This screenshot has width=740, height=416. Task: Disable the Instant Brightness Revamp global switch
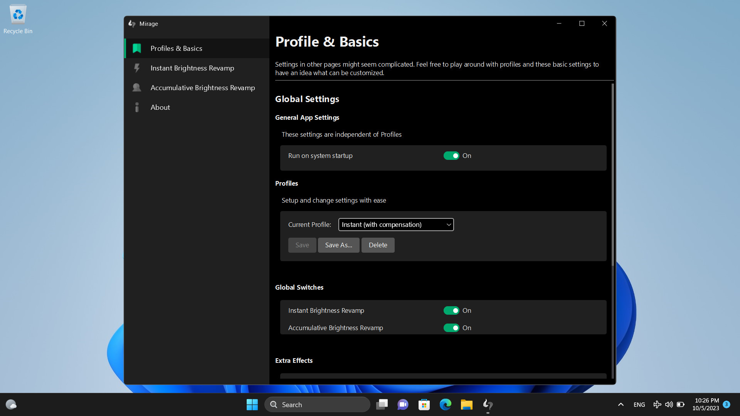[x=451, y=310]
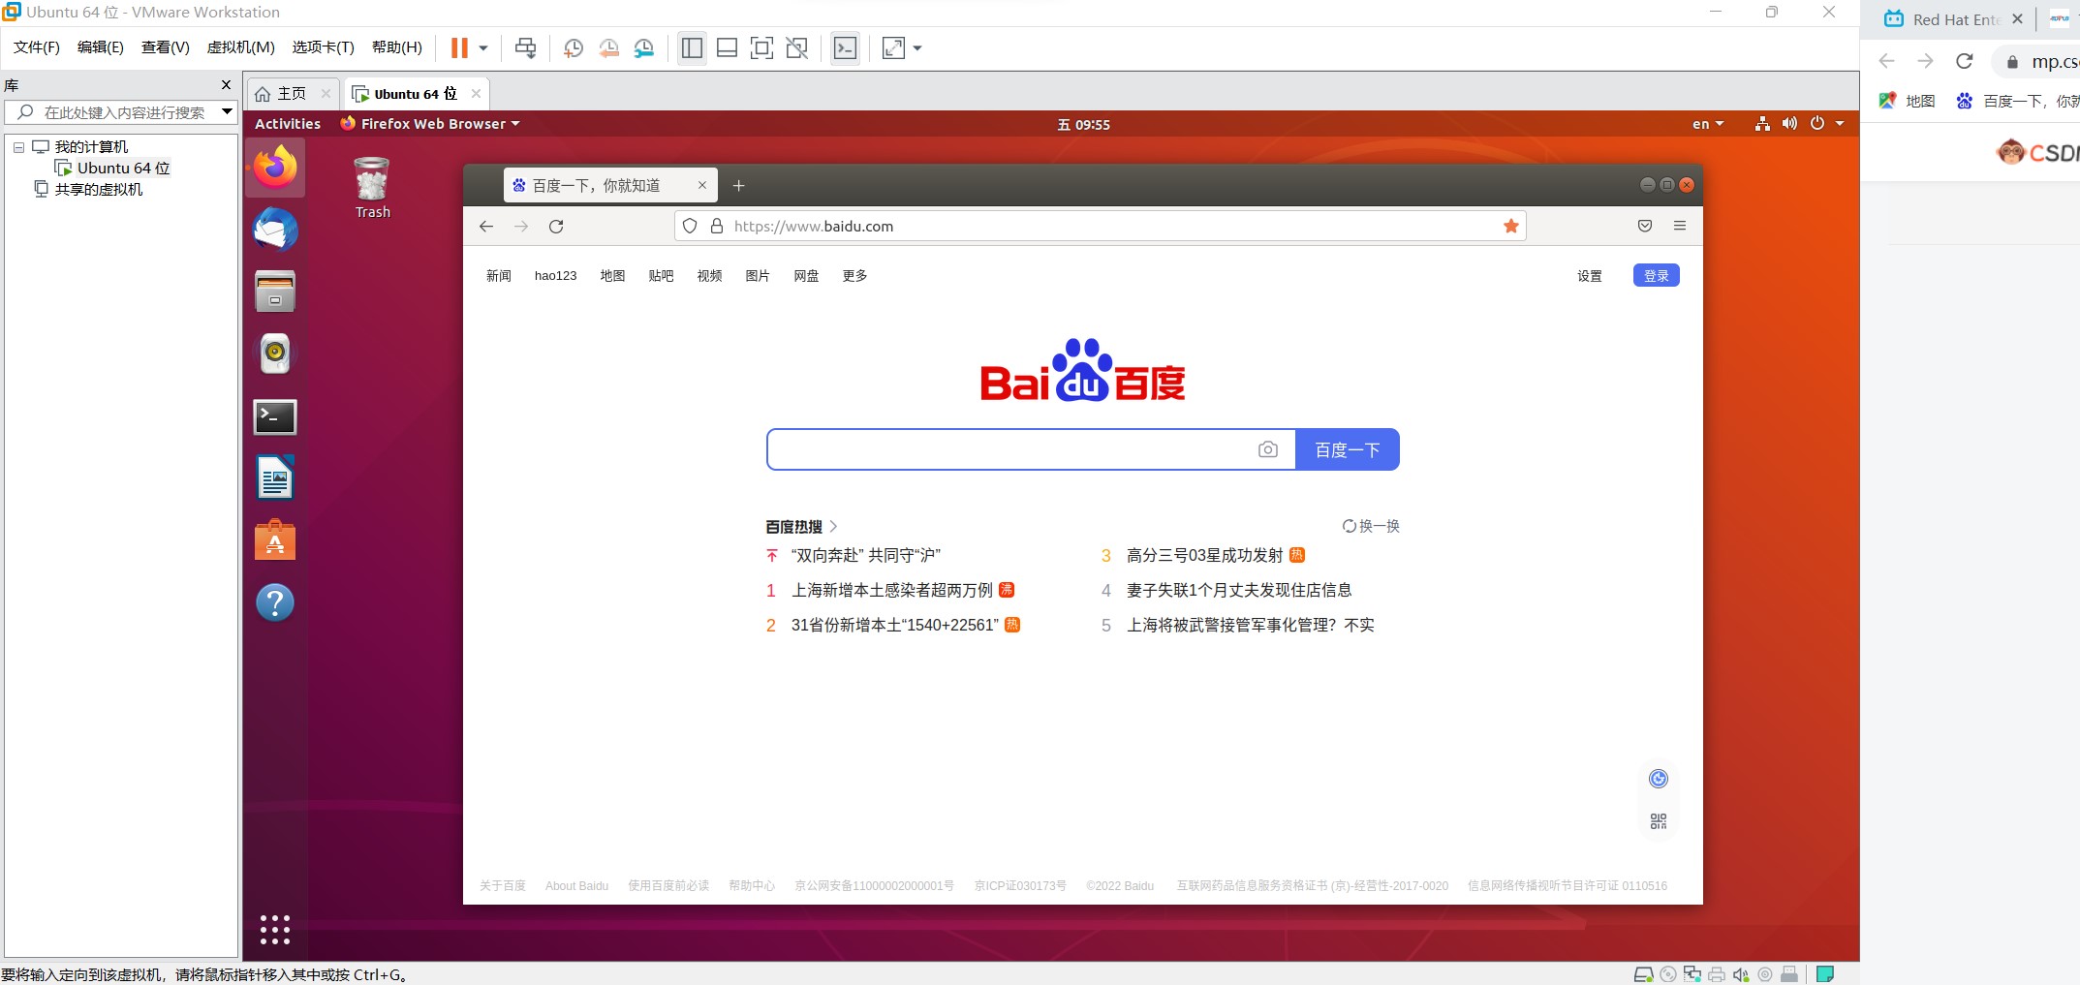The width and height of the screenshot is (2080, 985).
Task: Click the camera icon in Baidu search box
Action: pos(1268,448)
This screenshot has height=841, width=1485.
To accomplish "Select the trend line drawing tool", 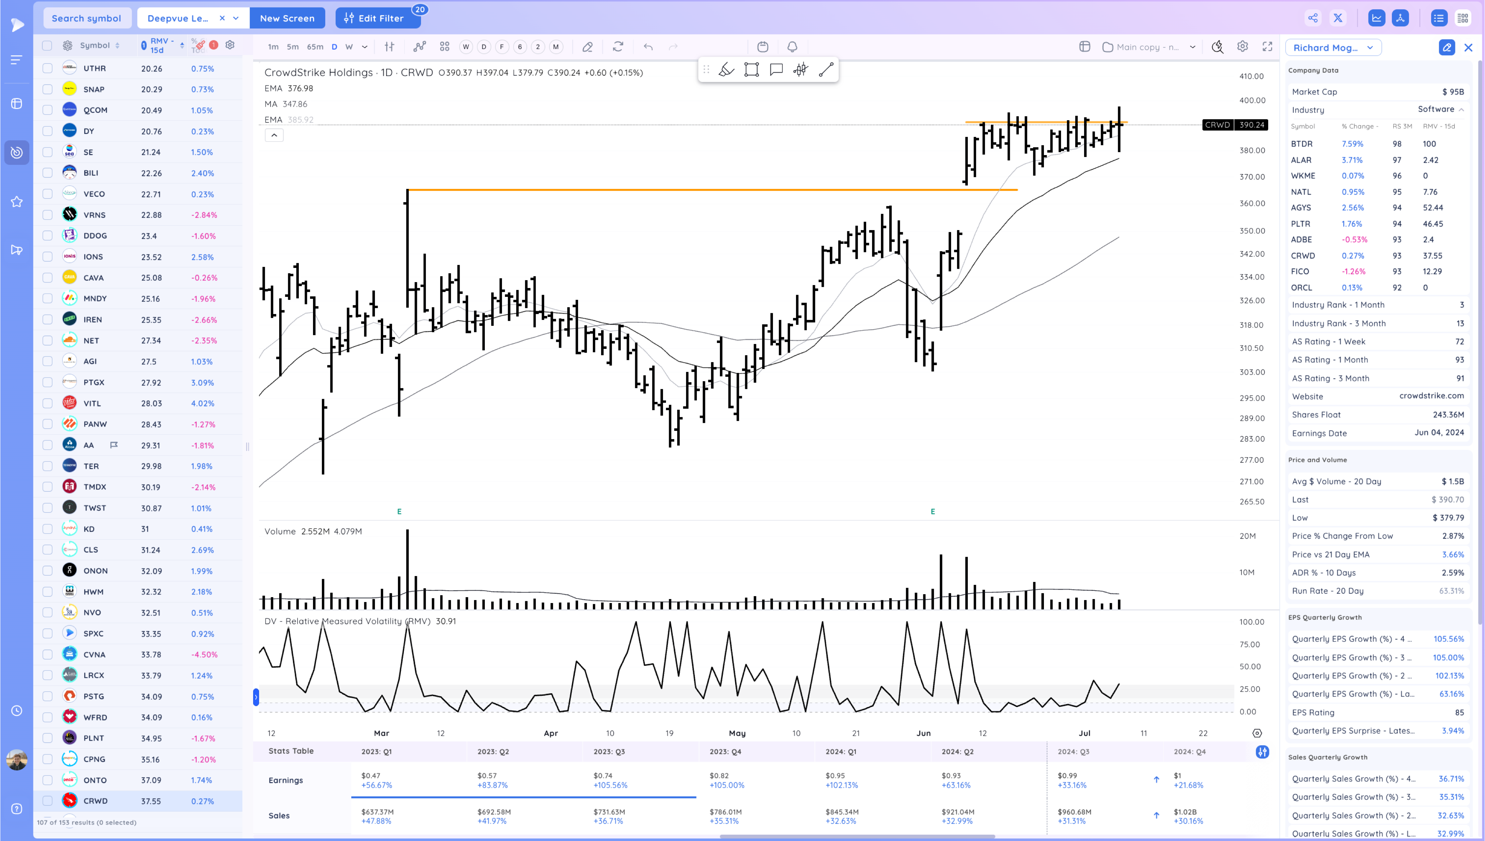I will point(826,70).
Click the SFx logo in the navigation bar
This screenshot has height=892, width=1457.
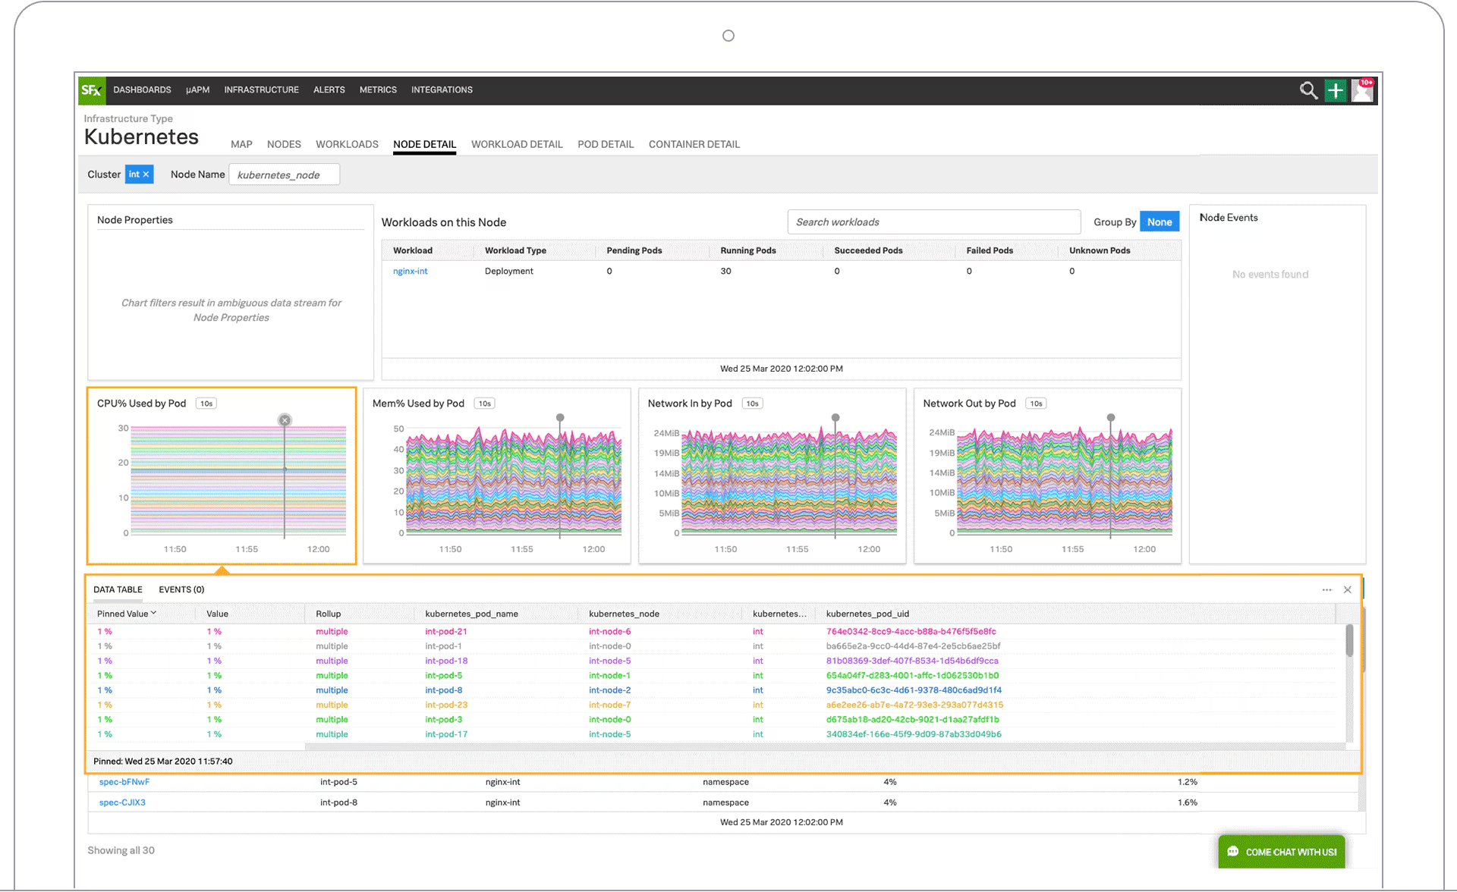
********************
Exercise details — Copy the final stretch of the entries exactly: the line containing "Click the SFx logo in the navigation bar" and every line after it through the last. Include no pictures and nothing more.

Expected output —
Click the SFx logo in the navigation bar
This screenshot has height=892, width=1457.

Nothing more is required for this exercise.